The agency is now predicting 432,600 units will change hands this year. That’s only 0.4 per cent below the 2008 figure, and it’s significantly more than the 14.7 per cent sales decline the agency was forecasting as recently as May. “The difference in the resale housing market now, compared to the beginning of the year, is night and day,” CREA President Dale Ripplinger said. “And nowhere is this more evident than in the West.”
British Columbia and Ontario are now forecast to post annual increases in activity this year, reflecting weak demand last year and a subsequent rebound. Forecast declines in annual activity were trimmed significantly in Alberta, Saskatchewan and Quebec and were also scaled back for New Brunswick and Nova Scotia.
For 2010, the agency is now forecasting a 5.3 per cent increase to 455,400 units.
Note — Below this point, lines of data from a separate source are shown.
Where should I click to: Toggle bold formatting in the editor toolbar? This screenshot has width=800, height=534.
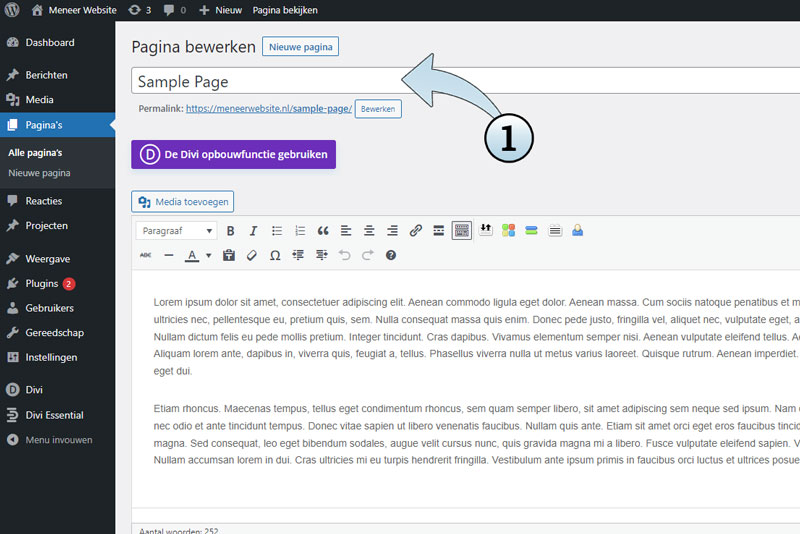[231, 231]
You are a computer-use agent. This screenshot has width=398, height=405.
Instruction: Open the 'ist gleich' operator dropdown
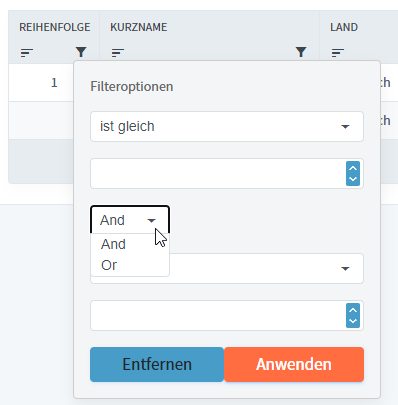click(x=227, y=127)
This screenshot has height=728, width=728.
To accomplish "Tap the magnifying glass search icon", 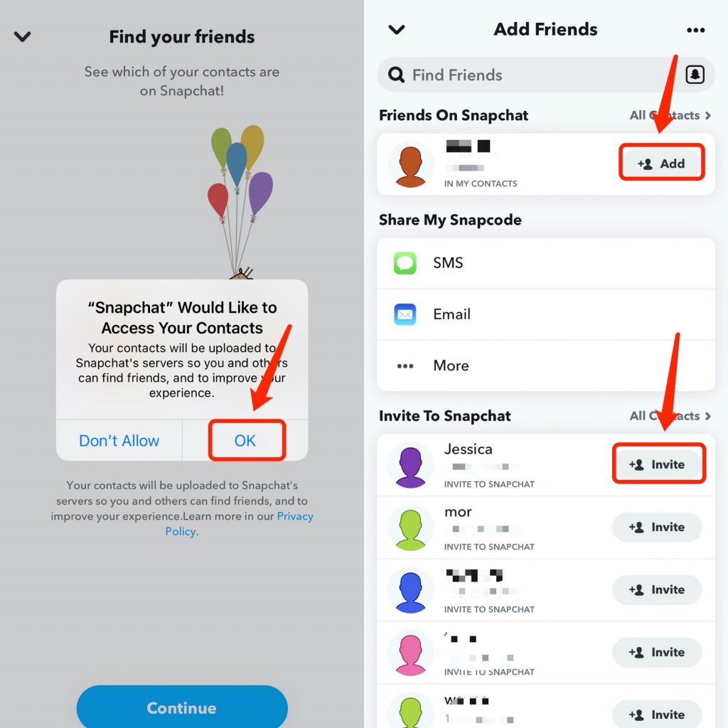I will [x=396, y=74].
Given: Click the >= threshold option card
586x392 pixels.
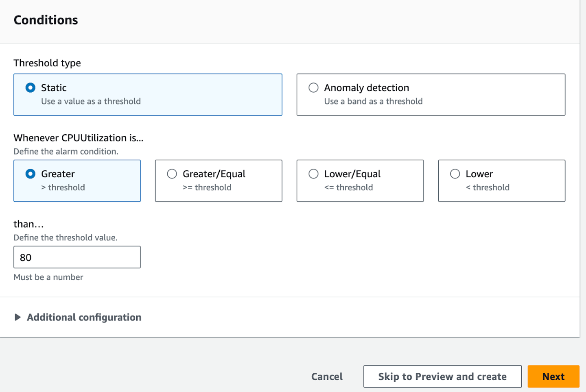Looking at the screenshot, I should 219,181.
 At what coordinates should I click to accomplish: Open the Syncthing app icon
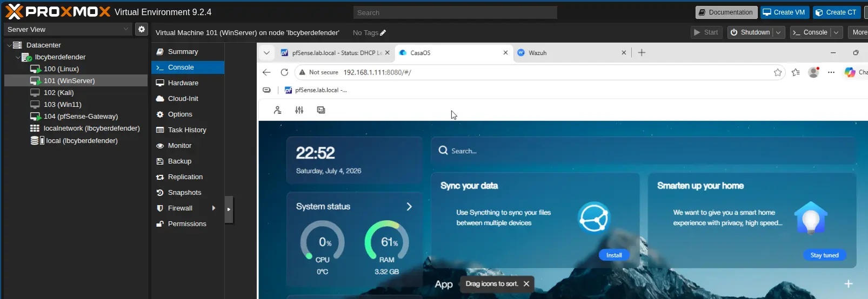(x=594, y=218)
That figure is a smaller increase in activity than was previously forecast.
The main reason for the downgrade is that demand is shifting as buyers move ahead their purchase decisions to take advantage of low interest rates, said CREA chief economist Gregory Klump.
Slight price increase forecast
The agency is now forecasting the average home price to edge up 1.5 per cent in 2009, as the strong rebound in sales activity, not price, in some of Canada’s most expensive markets continues to skew the national, and some provincial, average prices upward.
At -4.4. per cent, Alberta is the only province with a forecast decline in average price in 2009. Average prices are forecast to rise in all other provinces except British Columbia, where prices are expected to be flat. CREA’s previous forecast predicted a decline in the national average price of 5.2 per cent in 2009.
The national average price is forecast to be up 2.1 per cent on a year-over-year basis in 2010.